18 de novembro de 2011
Sindjorce e FENAJ prestigiam lançamento da Campanha Salarial da FETAMCE
Cresce o apoio social à luta dos jornalistas do Ceará pela conquista do vale-alimentação. No dia 16, o abaixo assinado que reivindica a concessão do vale pelos jornais da Capital, Região Metropolitana e Interior ganhou novas adesões de peso. Subscreveram o documento o deputado federal Artur Bruno (PT), a deputada estadual Raquel Marques (PT), o presidente da Central Única dos Trabalhadores no Ceará (CUT/CE), Jerônimo do Nascimento, além de representantes do Dieese, da Ordem dos Advogados do Brasil (OAB-CE) e de diversas entidades sindicais que participaram do lançamento da Campanha Salarial 2012 da Federação dos Trabalhadores no Serviço Público Municipal do Ceará (FETAMCE).

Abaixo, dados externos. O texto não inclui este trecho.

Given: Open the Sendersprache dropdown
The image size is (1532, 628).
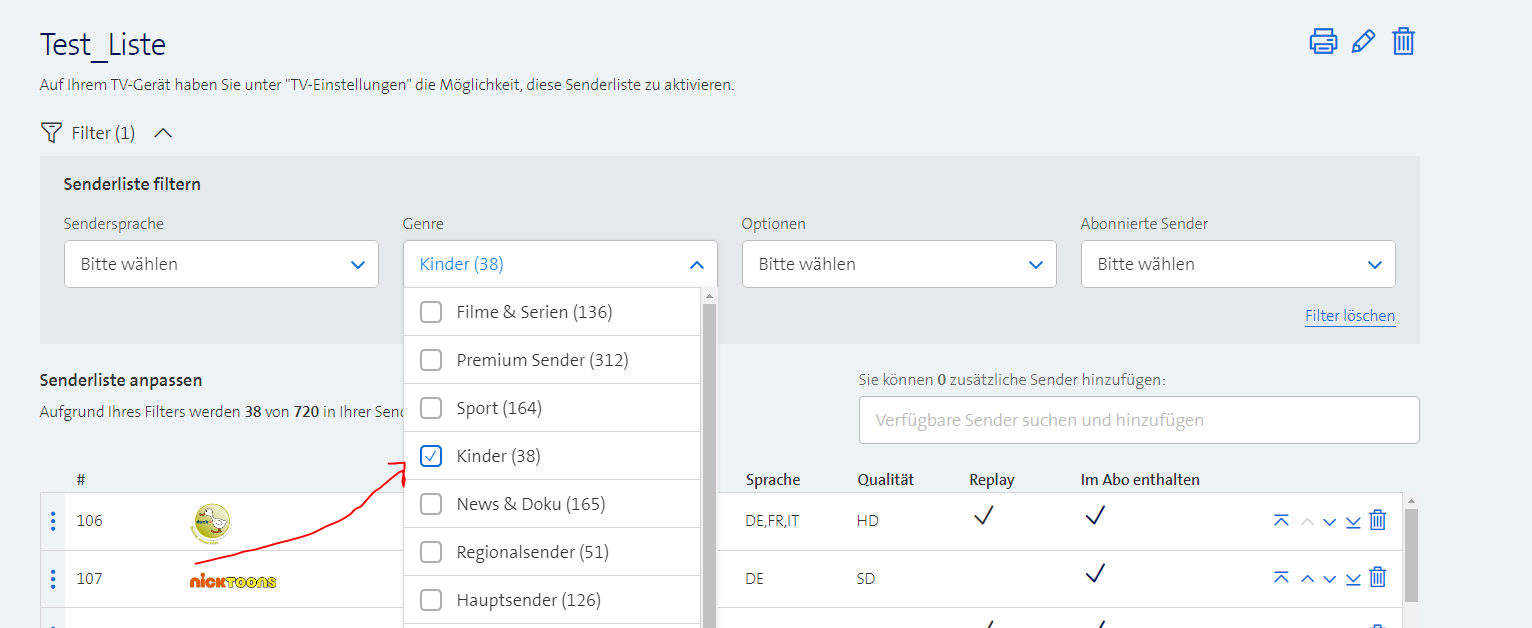Looking at the screenshot, I should click(x=221, y=264).
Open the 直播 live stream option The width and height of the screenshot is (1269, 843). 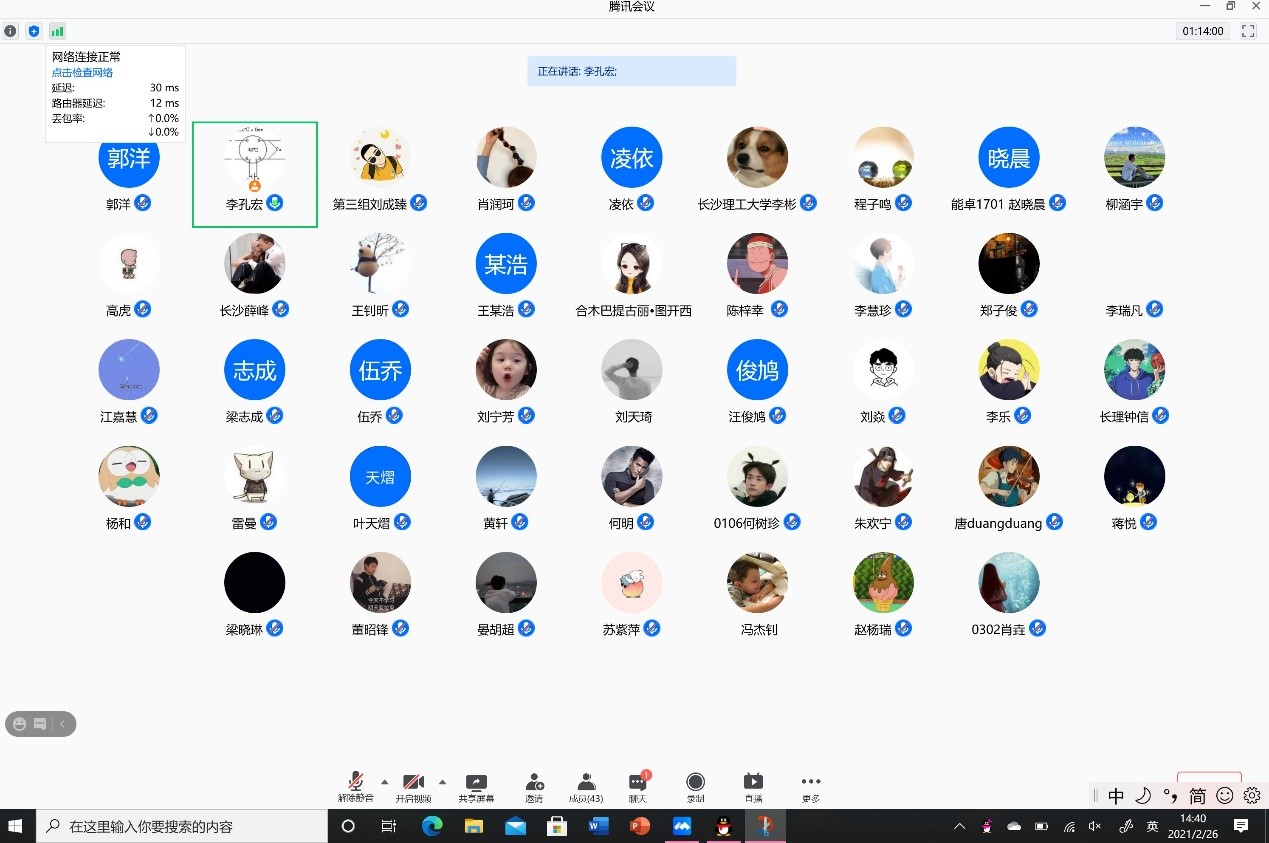[753, 787]
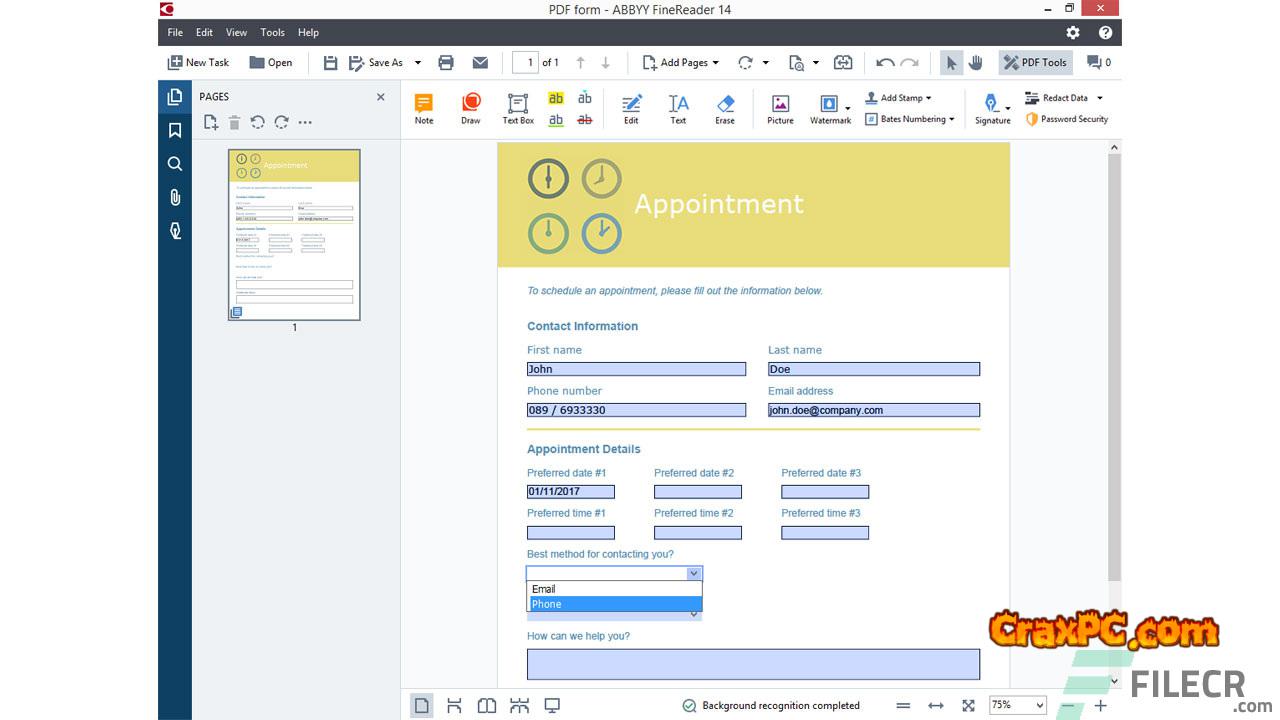Viewport: 1280px width, 720px height.
Task: Open the Bookmarks sidebar panel
Action: pos(175,130)
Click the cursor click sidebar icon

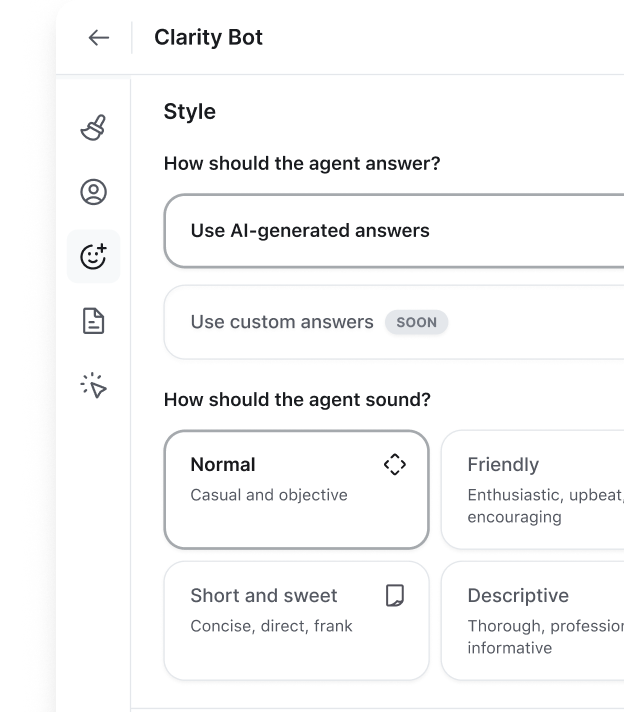(x=94, y=386)
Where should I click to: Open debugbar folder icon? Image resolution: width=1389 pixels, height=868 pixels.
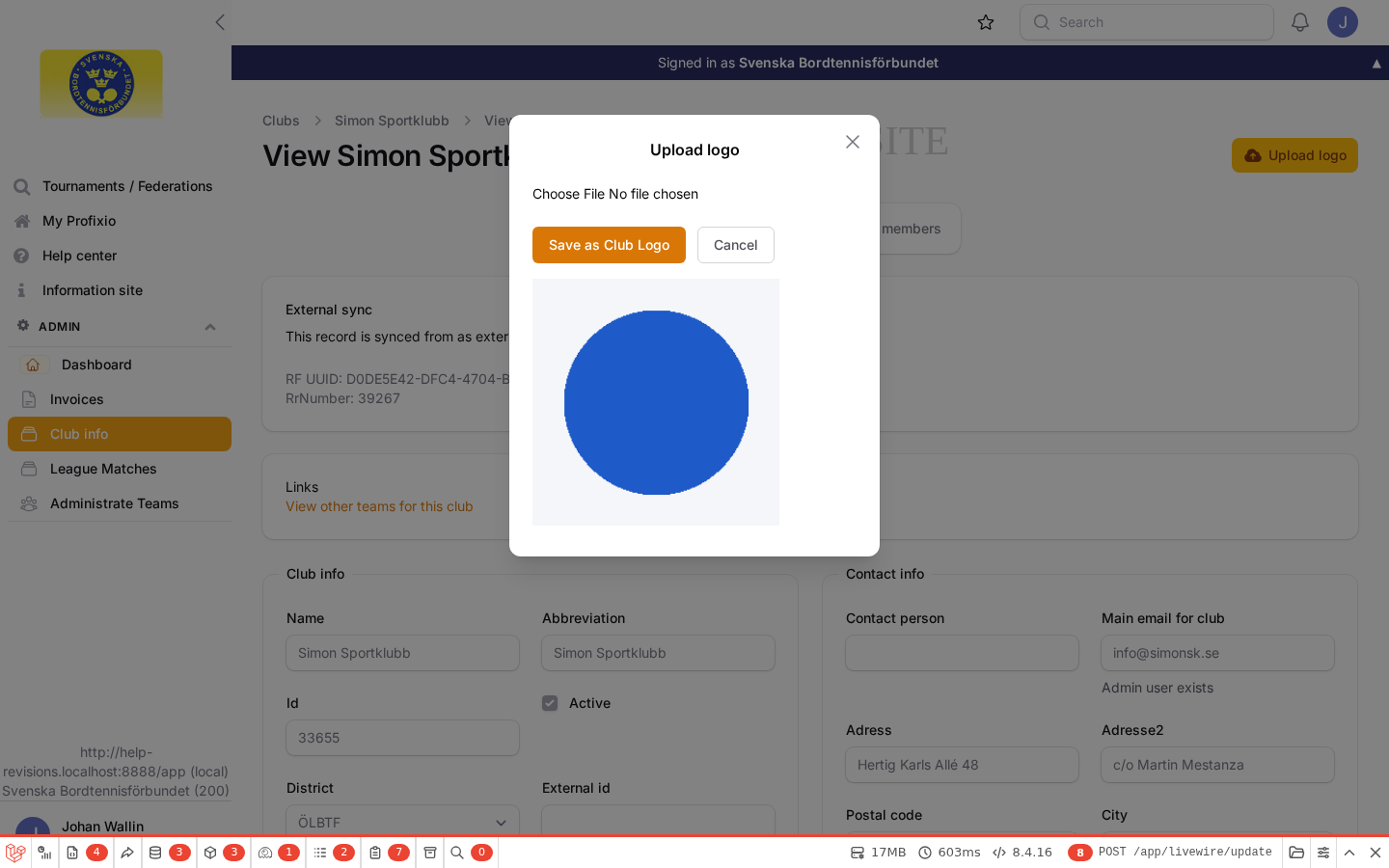click(x=1296, y=853)
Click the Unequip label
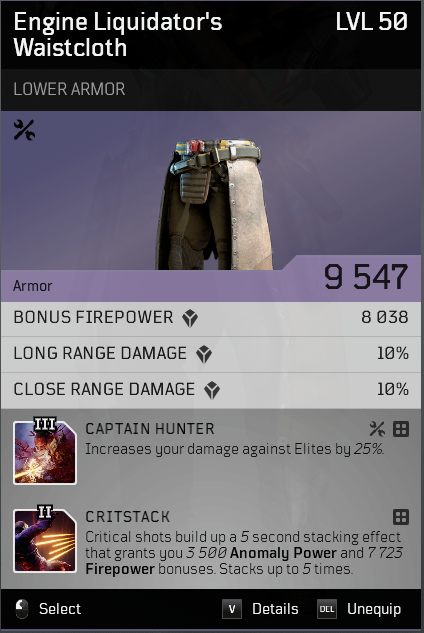This screenshot has width=424, height=633. 374,609
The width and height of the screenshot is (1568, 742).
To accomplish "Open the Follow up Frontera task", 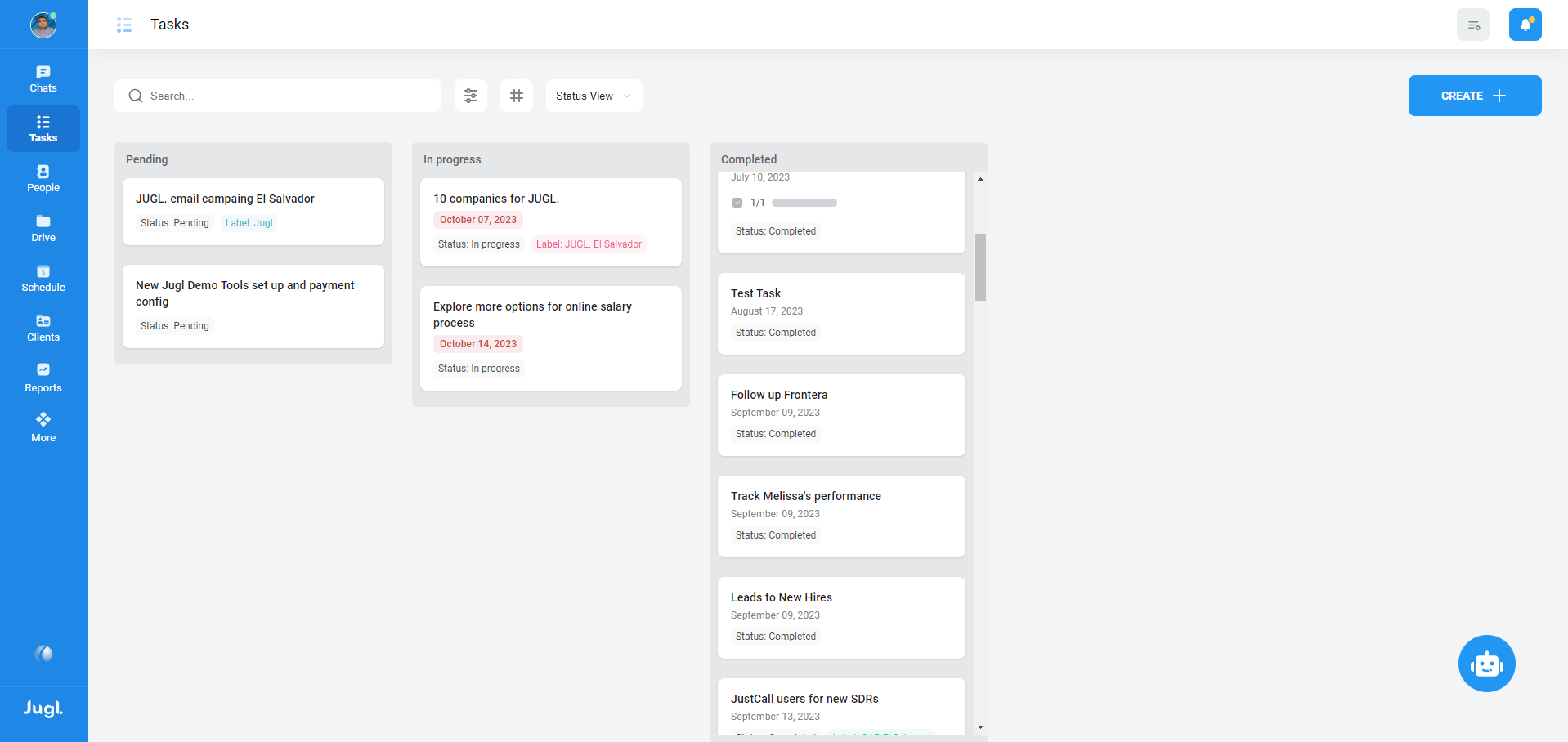I will click(x=779, y=395).
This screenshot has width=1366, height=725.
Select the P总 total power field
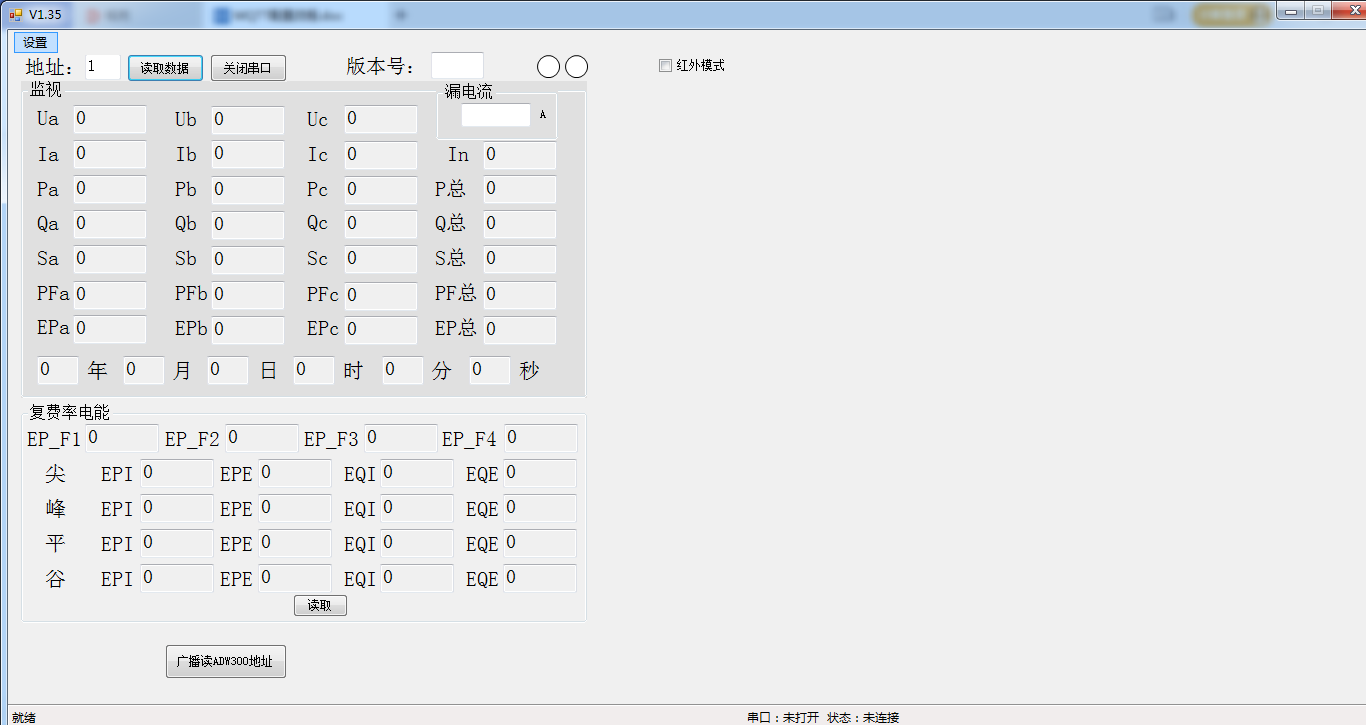pos(519,189)
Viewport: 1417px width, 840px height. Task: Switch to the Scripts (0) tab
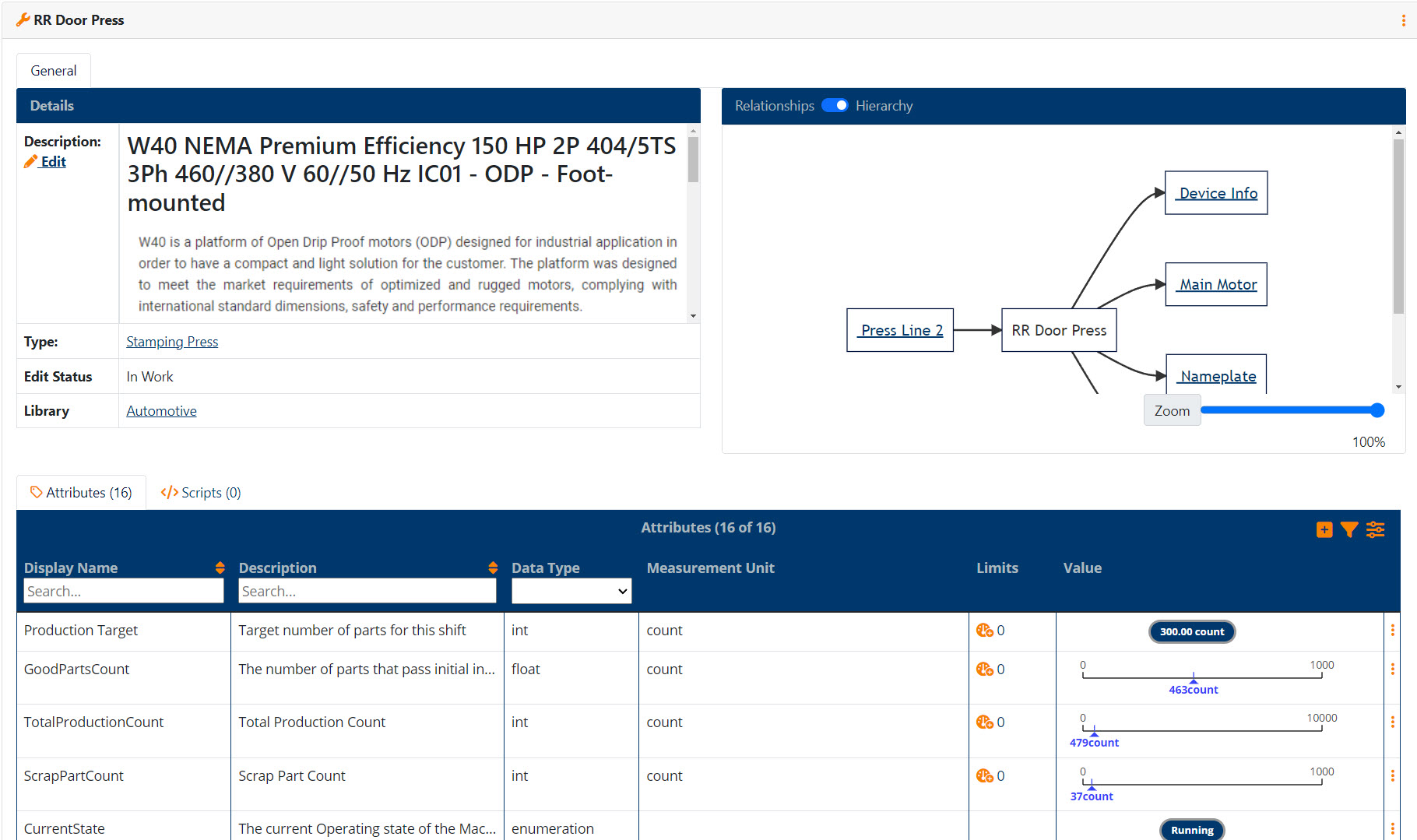[201, 493]
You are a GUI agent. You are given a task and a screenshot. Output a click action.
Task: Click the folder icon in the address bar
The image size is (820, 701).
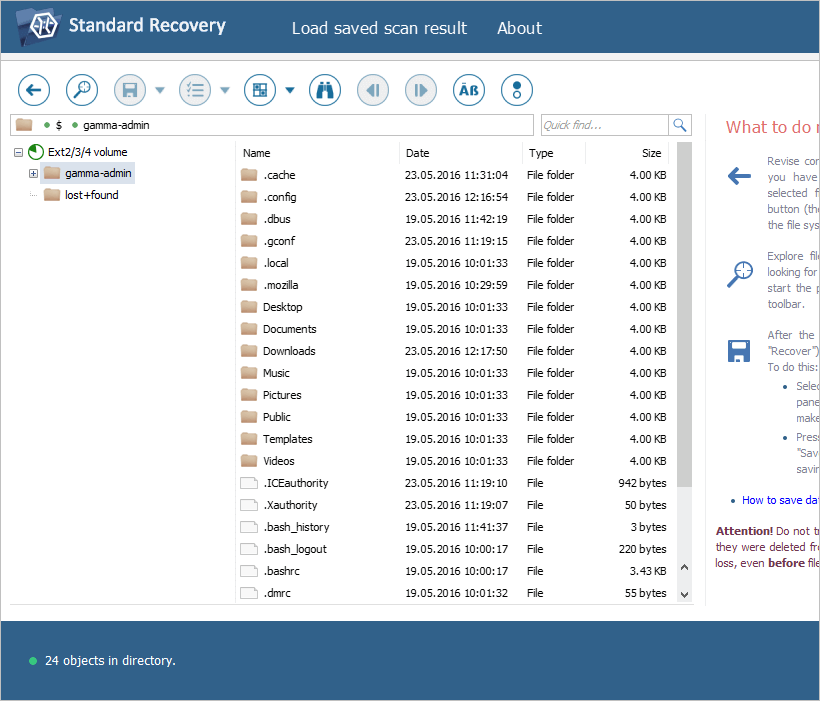[x=24, y=124]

A audiência pública, que lotou o Complexo das Comissões da Assembleia Legislativa do Estado, foi prestigiada por dirigentes do Sindjorce e da FENAJ. Eles prestaram solidariedade à luta dos servidores municipais, que denunciaram o descumprimento do salário mínimo por diversas prefeituras do Estado, perseguição a dirigentes sindicais e práticas nocivas à organização dos trabalhadores. Os servidores também apresentaram à sociedade os eixos gerais da Campanha Salarial 2012 da categoria, que mantém atualmente mais de 130 sindicatos filiados à Central Única dos Trabalhadores (CUT).
A presidente em exercício do Sindjorce, Samira de Castro, aproveitou a audiência pública para expor à sociedade cearense as reivindicações dor jornalistas de impresso. Com data-base em 1º de setembro de 2011, os trabalhadores estão há cinco rodadas de negociação aguardando uma proposta decente dos patrões. "As empresas oferecem correção salarial de 7,39%, ou seja, apenas a inflação do período, ao passo em que a categoria reivindica 13% de reajuste com ganho real. É o não pelo não, sem argumento", disse.
Samira de Castro destacou, ainda, que a desculpa de crise financeira não condiz com a realidade, pois os jornais estão fazendo investimentos em infraestrutura e lançando novos produtos editoriais como revistas e cadernos especiais. "As edições de domingo dos dois maiores jornais do Estado estão abarrotadas de anúncios. Se a economia nordestina cresce acima da média, isto se reflete em publicidade. Está na hora de dividir o bolo com os trabalhadores".